What is needed:
Using the listing below, retype exactly the lines starting at the one with "Search (215, 2061)" and ending at the one with "Shipping Policy (215, 2177)", and include both.

Task inputs:
%%

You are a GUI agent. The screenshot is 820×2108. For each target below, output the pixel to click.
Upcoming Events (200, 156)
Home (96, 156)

%%
%%

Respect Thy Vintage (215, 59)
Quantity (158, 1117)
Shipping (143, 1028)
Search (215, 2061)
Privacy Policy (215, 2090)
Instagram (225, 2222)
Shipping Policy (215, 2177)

%%

Answer to this exercise:
Search (215, 2061)
Privacy Policy (215, 2090)
Instagram (225, 2222)
Shipping Policy (215, 2177)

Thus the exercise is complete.